Brooklyn Museum’s current exhibition, Soul of a Nation: Art in the Age of Black Power (1963 – 1983), encompasses the seismic and all-consuming political upheavals of these overlapping periods. As African-Americans attempted to live on ground that was even more unstable and incendiary than ever, visual artists of color were compelled to take action by creating work that elevated us as a people while speaking directly to an avalanche of societal ills that brought us to that moment. There is a fire, a fury, an intensity that shifts restlessly within each work, with an eloquence that is direct and unyielding, relentless in its uncompromising visage—and a tone that is unapologetic politically and culturally. The exhibit, which includes over 60 artists and more than 150 works of art, shows how the urge to make their message understood touched down like lightning and took root, expanding into several major cities in each region of the country, conjuring a cultural nationalist ecosystem—not unlike Atlanta with its National Black Arts Festival—that edified the community.
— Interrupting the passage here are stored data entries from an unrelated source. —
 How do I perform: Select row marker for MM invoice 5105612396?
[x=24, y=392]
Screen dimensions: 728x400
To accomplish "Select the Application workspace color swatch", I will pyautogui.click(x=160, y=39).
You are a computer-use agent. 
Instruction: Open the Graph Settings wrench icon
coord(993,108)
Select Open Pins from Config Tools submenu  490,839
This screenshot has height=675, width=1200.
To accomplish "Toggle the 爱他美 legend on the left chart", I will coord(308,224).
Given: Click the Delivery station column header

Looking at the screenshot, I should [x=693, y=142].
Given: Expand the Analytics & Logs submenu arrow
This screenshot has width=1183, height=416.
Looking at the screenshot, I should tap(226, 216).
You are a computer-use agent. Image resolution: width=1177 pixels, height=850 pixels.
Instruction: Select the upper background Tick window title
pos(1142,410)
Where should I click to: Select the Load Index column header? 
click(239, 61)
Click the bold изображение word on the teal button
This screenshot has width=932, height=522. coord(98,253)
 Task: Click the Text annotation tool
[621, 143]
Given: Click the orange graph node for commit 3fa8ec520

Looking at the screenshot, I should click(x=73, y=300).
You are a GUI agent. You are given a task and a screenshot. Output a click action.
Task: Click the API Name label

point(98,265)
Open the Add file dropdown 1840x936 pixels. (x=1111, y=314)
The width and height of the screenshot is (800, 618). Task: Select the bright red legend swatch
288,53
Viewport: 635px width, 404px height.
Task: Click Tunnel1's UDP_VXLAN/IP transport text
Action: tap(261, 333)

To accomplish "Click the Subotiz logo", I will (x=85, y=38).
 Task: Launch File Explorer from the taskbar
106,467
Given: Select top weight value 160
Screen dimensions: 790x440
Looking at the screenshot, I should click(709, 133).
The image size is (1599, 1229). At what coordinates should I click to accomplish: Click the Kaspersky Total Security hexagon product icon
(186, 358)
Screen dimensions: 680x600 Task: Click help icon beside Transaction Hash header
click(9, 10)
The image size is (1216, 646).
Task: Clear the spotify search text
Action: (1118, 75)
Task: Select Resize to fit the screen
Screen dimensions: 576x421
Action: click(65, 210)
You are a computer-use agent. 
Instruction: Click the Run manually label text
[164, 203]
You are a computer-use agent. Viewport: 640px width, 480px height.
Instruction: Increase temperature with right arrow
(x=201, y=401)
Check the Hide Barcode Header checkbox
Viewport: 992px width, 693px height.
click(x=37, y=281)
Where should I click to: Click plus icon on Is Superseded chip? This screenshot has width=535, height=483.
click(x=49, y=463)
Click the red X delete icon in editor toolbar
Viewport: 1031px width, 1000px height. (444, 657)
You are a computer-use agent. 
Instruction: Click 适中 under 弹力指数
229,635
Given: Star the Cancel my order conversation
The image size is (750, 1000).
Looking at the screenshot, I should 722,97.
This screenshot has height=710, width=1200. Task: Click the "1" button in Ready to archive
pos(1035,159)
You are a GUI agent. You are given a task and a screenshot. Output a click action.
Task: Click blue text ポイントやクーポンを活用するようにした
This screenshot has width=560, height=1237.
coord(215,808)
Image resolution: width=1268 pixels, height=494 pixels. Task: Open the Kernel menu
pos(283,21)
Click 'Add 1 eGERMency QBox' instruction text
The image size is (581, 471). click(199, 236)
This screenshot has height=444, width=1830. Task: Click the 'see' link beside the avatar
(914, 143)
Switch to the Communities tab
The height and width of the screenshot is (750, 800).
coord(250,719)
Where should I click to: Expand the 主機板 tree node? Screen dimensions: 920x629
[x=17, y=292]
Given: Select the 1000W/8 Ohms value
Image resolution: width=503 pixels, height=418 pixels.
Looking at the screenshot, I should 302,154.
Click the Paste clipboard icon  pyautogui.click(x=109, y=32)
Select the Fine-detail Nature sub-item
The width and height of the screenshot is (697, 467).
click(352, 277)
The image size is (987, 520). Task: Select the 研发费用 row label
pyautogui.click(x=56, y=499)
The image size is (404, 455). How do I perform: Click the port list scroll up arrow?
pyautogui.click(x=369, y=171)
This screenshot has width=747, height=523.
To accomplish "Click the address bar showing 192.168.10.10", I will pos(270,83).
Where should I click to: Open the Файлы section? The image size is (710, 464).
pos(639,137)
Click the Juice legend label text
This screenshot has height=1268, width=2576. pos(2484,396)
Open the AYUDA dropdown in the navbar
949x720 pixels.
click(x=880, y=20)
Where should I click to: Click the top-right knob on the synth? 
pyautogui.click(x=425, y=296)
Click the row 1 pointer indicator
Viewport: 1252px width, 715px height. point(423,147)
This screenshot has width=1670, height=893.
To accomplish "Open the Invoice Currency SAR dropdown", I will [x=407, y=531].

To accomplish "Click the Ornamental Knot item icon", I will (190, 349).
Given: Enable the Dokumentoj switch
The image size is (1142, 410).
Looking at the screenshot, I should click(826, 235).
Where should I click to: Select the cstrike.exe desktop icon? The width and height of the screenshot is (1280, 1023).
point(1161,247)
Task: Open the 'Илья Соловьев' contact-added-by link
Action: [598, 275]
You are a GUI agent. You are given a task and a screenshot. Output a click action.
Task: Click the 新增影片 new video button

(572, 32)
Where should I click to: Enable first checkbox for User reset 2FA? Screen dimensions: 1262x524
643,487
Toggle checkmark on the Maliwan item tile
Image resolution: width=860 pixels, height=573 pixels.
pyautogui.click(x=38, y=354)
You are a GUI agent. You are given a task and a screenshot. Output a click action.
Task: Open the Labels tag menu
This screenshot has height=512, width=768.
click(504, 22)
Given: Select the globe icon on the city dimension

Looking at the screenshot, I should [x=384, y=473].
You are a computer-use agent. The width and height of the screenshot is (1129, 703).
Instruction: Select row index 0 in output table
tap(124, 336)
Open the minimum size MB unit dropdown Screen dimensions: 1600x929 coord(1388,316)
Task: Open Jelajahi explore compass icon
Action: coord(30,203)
Faith Ringgold’s “American People Series #18: The Flag is Bleeding”(1967). Photo: Queen Esther

This is the artist as agitator, as teacher, as documentarian, as protester, as firebrand. Dana C. Chandler’s Fred Hampton’s Door 2 (1975)—an actual door painted green, trimmed in red and riddled with bullet holes—was created in the wake of the murder of the young Black Panther leader by the Chicago police. Inspired by the Black Arts Movement’s directive to depict the reality of the black experience honestly, Faith Ringgold’s “super realism” achieved this in a visceral way with the painting American People Series #18: The Flag is Bleeding (1967) wherein a white woman stands between a black and a white man—arms linked and all of them wounded and bloody—with a bleeding American flag as a backdrop. How curious that a black woman isn’t included in this tableau.

“Blood (Donald Formey)” by Barkley L. Hendricks, courtesy of the artist’s estate and Jack Shainman Gallery, New york

Even when trends in the art world of the late 1960s shifted towards conceptual art and away from figurative painting, a work like Barkley Hendricks Blood (1975), with his black male subject’s steady unwavering gaze at the viewer—a deadly move for a black person in all too many instances in America—proves that although portraiture was considered too Eurocentric by his peers, placing the black body and black subject matter in figurative painting was in and of itself a revolutionary act.

Ultimately, this exhibit uplifted me tremendously because it brought me back to my Southern cultural nationalist roots, and it reminded me of the importance of Black Power and the Black Arts Movement, and how they enriched my life. I found myself wishing that everyone could see this art in a museum’s permanent collection, not as a part of a special exhibition that comes and goes and never returns. How much of the art in this exhibit is still straining to garner the same level of respect as their white peers?

“Fred Hampton’s Door 2” by Dana C. Chandler (1975), is riddled with bullet holes, a reference to the Chicago police raid upon the 21-year-old Black Panther leader’s home, where he was killed. Photo: Queen Esther

In this day and age, Black Power is a marketing ploy, its tropes and its imagery splayed out in Your Favorite Black Rapper and/or Pop/R&B Star’s video montage to distract you from sifting through their empty lyrics for a sliver of the feeling that will overwhelm you if you stand in front of Fred Hampton’s door. Perhaps someday, the reality of our present-day black experience will be depicted honestly in the art we enjoy. Until then, we can collectively stand at the threshold of a dream deferred—in awe of their rage, and ours.

Soul of a Nation: Art in the Age of Black Power runs through Feb. 3, 2019 at Brooklyn Museum, before it moves on to The Broad in Los Angeles in March. There are a number of special talks and events planned in conjunction with the show, like the upcoming evening with Faith Ringgold on September 27.